Extrait »
Une géographie universitaire bouleversée par les labels d’excellence.

De la crise des cultures académiques à la refondation des éthiques de l’engagement

L’intensité de la remise en cause des habitus académiques par les politiques publiques n’a pas seulement eu pour effet de remobiliser des communautés professionnelles autour de banderoles aux couleurs ravivées, comme on l’a vu au printemps 2018, elle a également réveillé des schèmes « cléricaux » enfouis depuis longtemps, notamment celui de l’instrumentalisation des savoirs ou des rhétoriques de l’« intérêt général », de la « valeur » ou du « juste », menaçant de faire voler en éclats le dialogue entre le « savant » et le « politique ». À cela, une explication trop rarement mobilisée : le contraste douloureux entre la plasticité croissante des institutions universitaires et la rigidité persistante des carrières. En effet, bientôt vingt ans de malthusianisme dans les recrutements ont généré des entraves aussi bien à la mobilité géographique qu’au changement de grade, interdisant la recomposition des communautés sur la logique de projets partagés, hormis dans quelques îlots privilégiés de « top academics ». C’est ainsi que, dans les établissements, et plus sensiblement encore à l’échelle des facultés, les conflits inter-individuels et de conception de l’Universitas ne se décantent plus ni dans des prises de pouvoir ni dans des mutations, exacerbant les tensions et paralysant aussi bien la vie scientifique que l’innovation pédagogique.

Quoi qu’il en soit des blessures individuelles et collectives, et des conséquences institutionnelles et scientifiques de ce processus de réforme à marche forcée, on ne peut cependant que constater son efficacité politique et, par-delà des moments d’inquiétude collective sur les conditions de l’accès à l’enseignement supérieur, comme lors de la mise en place du dispositif d’affectation « Parcoursup » début 2018, son acceptation assez large par l’opinion publique. Il faut se faire une raison, les tourments de l’enseignant-chercheur ne suscitent guère d’empathie, et les cassandres d’amphithéâtre n’ont pas l’efficacité des idéologues télévisuels pour orienter le débat public. Et l’on doit voir comme un symptôme alarmant de la déréliction du monde universitaire la tentation, chez certains, de sacrifier les codes de la scientificité à la production (et à la reproduction par le recrutement) d’un entre-soi militant, que celui-ci soit fondé sur une introversion corporatiste, sur une extraversion contestataire ou sur un alliage instable des deux. Pour les sciences sociales notamment, la rechute dans ce que l’historien appellerait volontiers l’habitus des « ordres mendiants » – ici franciscains, là dominicains… – représente à la fois une fragilité bien réelle, et une menace préoccupante. Comment ne pas voir en effet que le discours anticapitaliste et antilibéral qui transpire des murs de certains établissements, quelle que soit la valeur intrinsèque de ses arguments, ne fait que nourrir la perte en rationalité des sociétés contemporaines, pour parler comme Hermann Broch3, justifiant aux yeux d’une opinion déboussolée le sacrifice de l’expertise et de l’intelligence de la complexité, au profit d’une économie politique frelatée faisant commerce de surcompensations symboliques ? Quand une partie du monde scientifique lui-même doute du logos, et se convertit à la rhétorique du dolorisme subalterniste, c’est que la crise va au-delà de la relation entre l’État et ses chercheurs, qu’elle traduit un déphasage entre les représentations, les pratiques et les enjeux d’un monde où les technosciences et les dispositifs de gouvernement des êtres et des choses ne répondent plus à l’éthique ancienne du progrès.

Données fournies »
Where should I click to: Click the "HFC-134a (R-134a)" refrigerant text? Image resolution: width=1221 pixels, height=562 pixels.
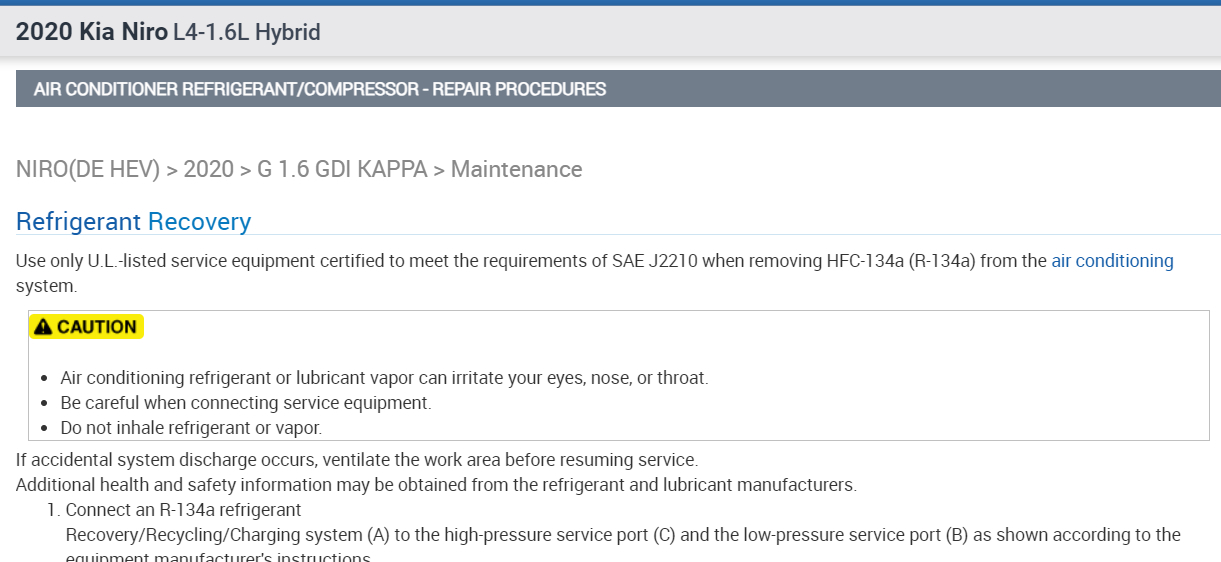coord(901,261)
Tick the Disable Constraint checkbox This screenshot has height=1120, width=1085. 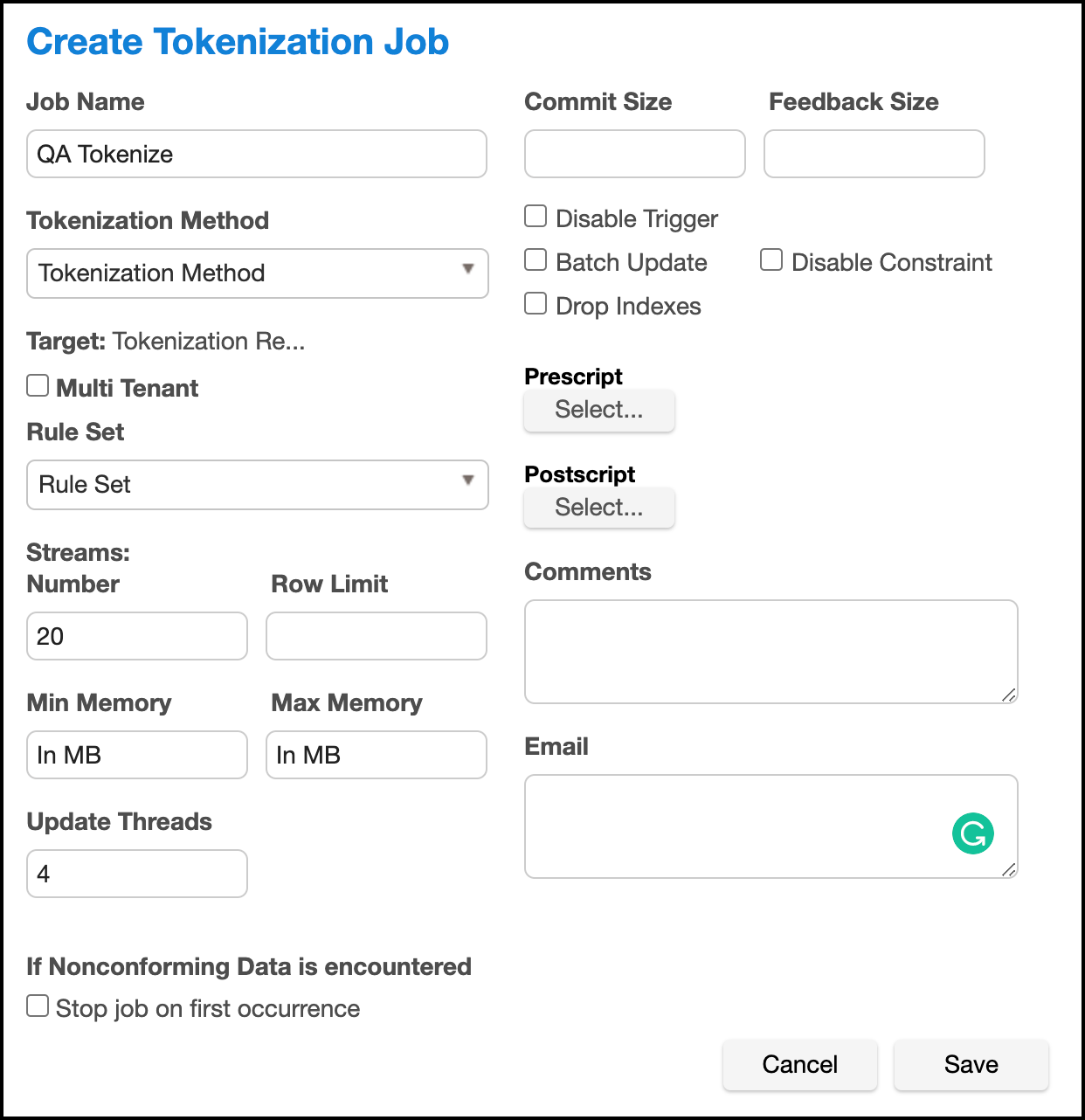[771, 260]
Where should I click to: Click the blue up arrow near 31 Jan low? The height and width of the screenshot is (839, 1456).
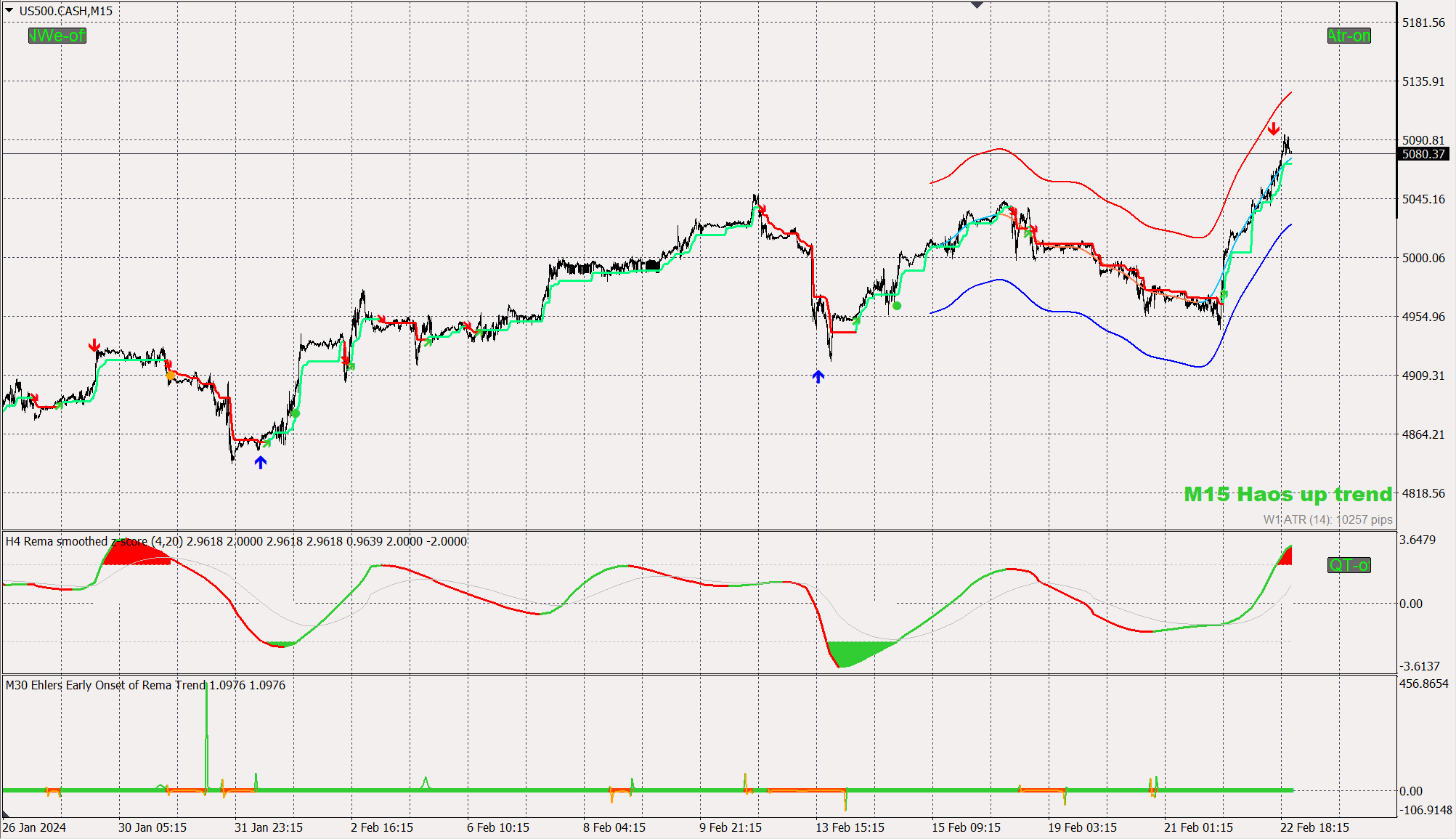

Défis »
• 1. Comment traduiriez-vous en anglais cette phrase de l'extrait : « Il faut se faire une raison, les tourments de l’enseignant-chercheur ne suscitent guère d’empathie, et les cassandres d’amphithéâtre n’ont pas l’efficacité des idéologues télévisuels pour orienter le débat public. » ?
• 2. D'après l'extrait, pourquoi les conflits au sein des établissements ne se décantent-ils plus ni dans des prises de pouvoir ni dans des mutations ? Répondez en une à trois phrases.
• 3. Que dit l'extrait sur les points suivants ?
(a) À quelle saison et en quelle année les communautés professionnelles se sont-elles remobilisées autour de banderoles ?
(b) Quel dispositif d'affectation a été mis en place début 2018 ?
(c) Quel auteur est invoqué à propos de la perte en rationalité des sociétés contemporaines ?
Inutile de consulter la liste ci-dessus.

Corrigés des exercices »
• 1. We must face facts: the torments of the teacher-researcher arouse little empathy, and lecture-hall Cassandras lack the effectiveness of television ideologues in steering public debate.

• 2. Près de vingt ans de malthusianisme dans les recrutements ont entravé aussi bien la mobilité géographique que le changement de grade. Les communautés ne peuvent donc plus se recomposer autour de projets partagés. Cette rigidité des carrières contraste avec la plasticité croissante des institutions universitaires.

• 3.
(a) Au printemps 2018.
(b) Parcoursup.
(c) Hermann Broch.